*This review may contain spoilers. If you have not seen “Snowden” and don’t want the surprise of the movie ruined for you, don’t read ahead (or do, but don’t blame me if the illusion is shattered when you do eventually see it, because you should).
A quick recap of the movie: “Snowden” follows the real life story of of Edward Snowden, the man who worked for the United States National Security Agency and released NSA records to the media. After discovering the NSA (in compliance with the Central Intelligence Agency) was performing the illegal wiretapping of millions of American citizens, Snowden made the decision to alert the media (from a small Hong Kong hotel room). As he awaits refugee status to avoid an extradition to the U.S. for [an unfair] trial, Snowden is trapped in Moscow when the U.S. Department of State puts a red flag on his passport. Snowden is still living in Moscow as the U.S. government tries to work with Russian authorities to have him sent back to the States for trial.
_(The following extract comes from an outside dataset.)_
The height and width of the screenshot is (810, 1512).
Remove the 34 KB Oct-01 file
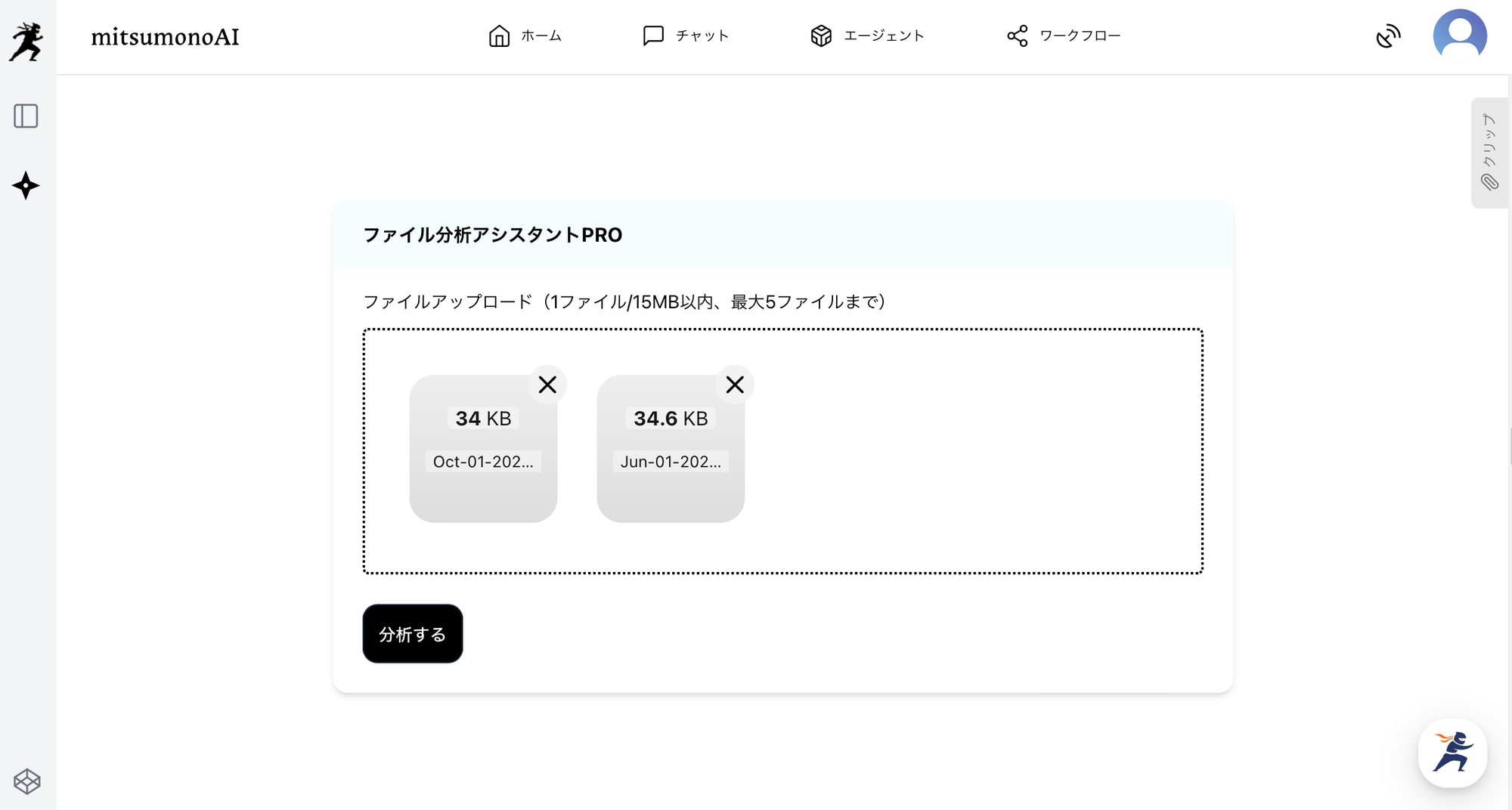[547, 385]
First, I cannot even begin to explain how ecstatic I was with the casting choice of Joseph Gordon-Levitt as Edward Snowden. He fit the role perfectly, and has a very strong dedication to the story. A month ago, Gordon-Levitt called out The Washington Post on Twitter (below or here) for refusing to support Snowden even after they shared the NSA information he provided (and won a Pulitzer Prize for it).
Other all-star cast members include Shailene Woodley, Zachary Quinto, Nicholas Cage (I was genuinely surprised to see him), and Melissa Leo.
There’s no arguing Snowden is a very controversial figure. “Snowden” aims to humanize him, providing the audience with Edward’s experiences and how they influenced him to eventually leak classified government projects. His love interest, Lindsay (played by Woodley), is one of the main reasons he makes the decision. Their strained relationship is a significant focus in “Snowden.” One scene shows Edward’s [warranted] paranoia after he learns his former-boss from the CIA is monitoring Lindsay’s e-mail, cell phone, and online presence. Other scenes show Edward placing bandages over his and Lindsay’s laptop cameras, and arguing with Lindsay over deleting her nude self-portraits. In the end, he wants to protect her (and every other American whose lives are being digitally invaded) from these breaches in personal privacy.
An overarching theme in the movie is whether Edward is a traitor or a hero. “Snowden” plays with both labels, using the plot to show him in both roles. Toward the end of the movie, when Edward is copying the NSA files onto his [very discrete] USB drive, he is secretive. Rushed. He is shown looking over his shoulder as he hurries to copy the last file, and it is implied that his actions are wrong. He is guilt-ridden and hunched over, the implications of his decision weighing on his shoulders. In this moment, we see Edward as a traitor. He is knowingly stealing classified documents from the NSA Hawaii base, risking the jobs of his colleagues (and possibly his own life). The audience sees him sneaking the USB past security in a rubix cube, coaxing one of the security guards (his friend) into testing out the cube to keep the drive from being discovered.
On the other hand, commentary from Snowden himself at the very end of the film places him in a different role. His motivations for releasing the documents weren’t sinister. He didn’t want to exploit or destroy the U.S.; he wanted the American people to hold their government (or him, he admitted, if they saw fit) accountable. I attribute this desire to release the documents to his relationship with Lindsay. In the beginning of the movie while they’re on a date, they walk through a crowd protesting Bush’s war in Iraq. Lindsay tells Edward she believes should hold their leaders accountable. People have the right to voice their concerns. By the end of “Snowden,” Edward finally understands what she was talking about with her “liberal” jargon.
In addition to his love for Lindsay, Snowden attributes his ultimate decision to the Nuremberg Trials. He questions where the line between following orders and committing a crime is drawn, and if he inadvertently crossed it when he created his surveillance projects for the CIA and NSA (the same projects they were using to spy on Americans). He also emphasized that he should be tried for his actions, but he wouldn’t receive a fair trial under the Espionage Act (hence his persistence in relocating to Latin America to avoid extradition to the U.S. from China).
“Snowden” isn’t a movie I would typically describe as action-packed. Edward wasn’t a super-spy or an assassin. He didn’t hold the President for ransom, or invade another country to gain intelligence. But that’s what made it so much better: the entire premise of “Snowden” is that he wasn’t any of those things. Edward was just a regular person. He was a regular person who made the decision to blow the whistle on one of the world’s superpowers, risking his life, relationships, and career. He threw everything away to leak these documents, and that’s (for lack of a better work) impressive.
I thoroughly enjoyed this movie, even with its lack of action-packed thrills and explosions (in the traditional sense). The movie was long, but worth every second. I left the theater not only believing that Snowden is a hero for his defiance against the government, but that he’s a complete badass. He had the audacity to question the agencies he worked for and their commitment to “security.”
After seeing (or reading about) Edward Snowden, what do you think? Is he a hero, or is he a traitor?